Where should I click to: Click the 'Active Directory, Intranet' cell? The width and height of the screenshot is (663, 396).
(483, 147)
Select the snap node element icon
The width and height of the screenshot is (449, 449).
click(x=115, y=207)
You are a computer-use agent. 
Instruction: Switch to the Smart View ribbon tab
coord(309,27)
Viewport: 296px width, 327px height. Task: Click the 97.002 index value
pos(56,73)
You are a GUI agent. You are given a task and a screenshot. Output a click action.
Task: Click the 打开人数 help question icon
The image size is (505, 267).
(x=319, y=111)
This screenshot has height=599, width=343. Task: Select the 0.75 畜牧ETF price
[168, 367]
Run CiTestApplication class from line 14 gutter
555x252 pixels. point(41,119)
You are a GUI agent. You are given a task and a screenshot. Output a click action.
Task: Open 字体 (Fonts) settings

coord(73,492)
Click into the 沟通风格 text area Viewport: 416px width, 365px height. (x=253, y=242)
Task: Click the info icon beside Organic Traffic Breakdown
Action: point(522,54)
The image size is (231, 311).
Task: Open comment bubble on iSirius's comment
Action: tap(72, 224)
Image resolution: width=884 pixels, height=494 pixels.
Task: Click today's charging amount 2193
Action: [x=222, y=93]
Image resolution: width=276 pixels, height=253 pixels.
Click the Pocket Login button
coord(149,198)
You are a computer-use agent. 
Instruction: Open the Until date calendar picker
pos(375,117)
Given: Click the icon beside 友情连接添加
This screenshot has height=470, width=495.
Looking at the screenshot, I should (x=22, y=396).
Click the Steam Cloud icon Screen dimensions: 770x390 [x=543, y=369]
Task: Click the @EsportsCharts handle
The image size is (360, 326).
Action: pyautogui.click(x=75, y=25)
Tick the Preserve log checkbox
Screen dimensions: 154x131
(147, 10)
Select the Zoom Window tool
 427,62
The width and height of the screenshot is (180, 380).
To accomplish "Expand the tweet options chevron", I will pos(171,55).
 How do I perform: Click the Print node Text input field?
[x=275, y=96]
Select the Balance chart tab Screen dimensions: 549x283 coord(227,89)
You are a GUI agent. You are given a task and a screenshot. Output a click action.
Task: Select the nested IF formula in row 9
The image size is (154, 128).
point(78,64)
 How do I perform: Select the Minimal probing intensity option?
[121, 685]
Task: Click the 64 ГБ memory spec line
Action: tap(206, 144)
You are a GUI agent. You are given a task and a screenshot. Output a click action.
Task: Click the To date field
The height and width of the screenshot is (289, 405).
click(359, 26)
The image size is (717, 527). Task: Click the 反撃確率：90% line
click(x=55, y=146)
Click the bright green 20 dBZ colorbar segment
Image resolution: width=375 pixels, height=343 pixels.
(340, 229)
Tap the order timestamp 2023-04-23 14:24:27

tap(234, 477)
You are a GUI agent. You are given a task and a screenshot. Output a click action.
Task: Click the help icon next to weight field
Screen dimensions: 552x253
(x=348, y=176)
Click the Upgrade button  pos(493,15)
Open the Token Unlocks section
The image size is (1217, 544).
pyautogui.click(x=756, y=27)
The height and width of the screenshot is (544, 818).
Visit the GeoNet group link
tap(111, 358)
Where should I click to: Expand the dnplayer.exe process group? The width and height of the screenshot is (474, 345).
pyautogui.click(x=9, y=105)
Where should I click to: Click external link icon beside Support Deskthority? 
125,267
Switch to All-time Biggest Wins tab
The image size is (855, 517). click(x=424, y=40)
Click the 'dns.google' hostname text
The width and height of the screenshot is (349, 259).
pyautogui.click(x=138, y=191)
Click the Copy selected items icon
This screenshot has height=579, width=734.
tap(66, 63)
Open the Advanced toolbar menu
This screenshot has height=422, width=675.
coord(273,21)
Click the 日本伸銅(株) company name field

> [AIM OF THE TASK]: Every entry should be output again exactly as written.

> [EXERCISE RESULT]:
Where should I click to: Click the 'Active Directory, Intranet' cell? The width and height of the screenshot is (663, 396).
(483, 147)
Select the snap node element icon
The width and height of the screenshot is (449, 449).
click(x=115, y=207)
You are a computer-use agent. 
Instruction: Switch to the Smart View ribbon tab
coord(309,27)
Viewport: 296px width, 327px height. Task: Click the 97.002 index value
pos(56,73)
You are a GUI agent. You are given a task and a screenshot. Output a click action.
Task: Click the 打开人数 help question icon
The image size is (505, 267).
(x=319, y=111)
This screenshot has height=599, width=343. Task: Select the 0.75 畜牧ETF price
[168, 367]
Run CiTestApplication class from line 14 gutter
555x252 pixels. point(41,119)
You are a GUI agent. You are given a task and a screenshot. Output a click action.
Task: Open 字体 (Fonts) settings

coord(73,492)
Click into the 沟通风格 text area Viewport: 416px width, 365px height. (x=253, y=242)
Task: Click the info icon beside Organic Traffic Breakdown
Action: point(522,54)
The image size is (231, 311).
Task: Open comment bubble on iSirius's comment
Action: tap(72, 224)
Image resolution: width=884 pixels, height=494 pixels.
Task: Click today's charging amount 2193
Action: [x=222, y=93]
Image resolution: width=276 pixels, height=253 pixels.
Click the Pocket Login button
coord(149,198)
You are a computer-use agent. 
Instruction: Open the Until date calendar picker
pos(375,117)
Given: Click the icon beside 友情连接添加
This screenshot has height=470, width=495.
Looking at the screenshot, I should (x=22, y=396).
Click the Steam Cloud icon Screen dimensions: 770x390 [x=543, y=369]
Task: Click the @EsportsCharts handle
The image size is (360, 326).
Action: pyautogui.click(x=75, y=25)
Tick the Preserve log checkbox
Screen dimensions: 154x131
(147, 10)
Select the Zoom Window tool
 427,62
The width and height of the screenshot is (180, 380).
To accomplish "Expand the tweet options chevron", I will pos(171,55).
 How do I perform: Click the Print node Text input field?
[x=275, y=96]
Select the Balance chart tab Screen dimensions: 549x283 coord(227,89)
You are a GUI agent. You are given a task and a screenshot. Output a click action.
Task: Select the nested IF formula in row 9
The image size is (154, 128).
point(78,64)
 How do I perform: Select the Minimal probing intensity option?
[121, 685]
Task: Click the 64 ГБ memory spec line
Action: tap(206, 144)
You are a GUI agent. You are given a task and a screenshot. Output a click action.
Task: Click the To date field
The height and width of the screenshot is (289, 405).
click(359, 26)
The image size is (717, 527). Task: Click the 反撃確率：90% line
click(x=55, y=146)
Click the bright green 20 dBZ colorbar segment
Image resolution: width=375 pixels, height=343 pixels.
(340, 229)
Tap the order timestamp 2023-04-23 14:24:27

tap(234, 477)
You are a GUI agent. You are given a task and a screenshot. Output a click action.
Task: Click the help icon next to weight field
Screen dimensions: 552x253
(x=348, y=176)
Click the Upgrade button  pos(493,15)
Open the Token Unlocks section
The image size is (1217, 544).
pyautogui.click(x=756, y=27)
The height and width of the screenshot is (544, 818).
Visit the GeoNet group link
tap(111, 358)
Where should I click to: Expand the dnplayer.exe process group? The width and height of the screenshot is (474, 345).
pyautogui.click(x=9, y=105)
Where should I click to: Click external link icon beside Support Deskthority? 
125,267
Switch to All-time Biggest Wins tab
The image size is (855, 517). click(x=424, y=40)
Click the 'dns.google' hostname text
The width and height of the screenshot is (349, 259).
pyautogui.click(x=138, y=191)
Click the Copy selected items icon
This screenshot has height=579, width=734.
tap(66, 63)
Open the Advanced toolbar menu
This screenshot has height=422, width=675.
coord(273,21)
Click the 日本伸銅(株) company name field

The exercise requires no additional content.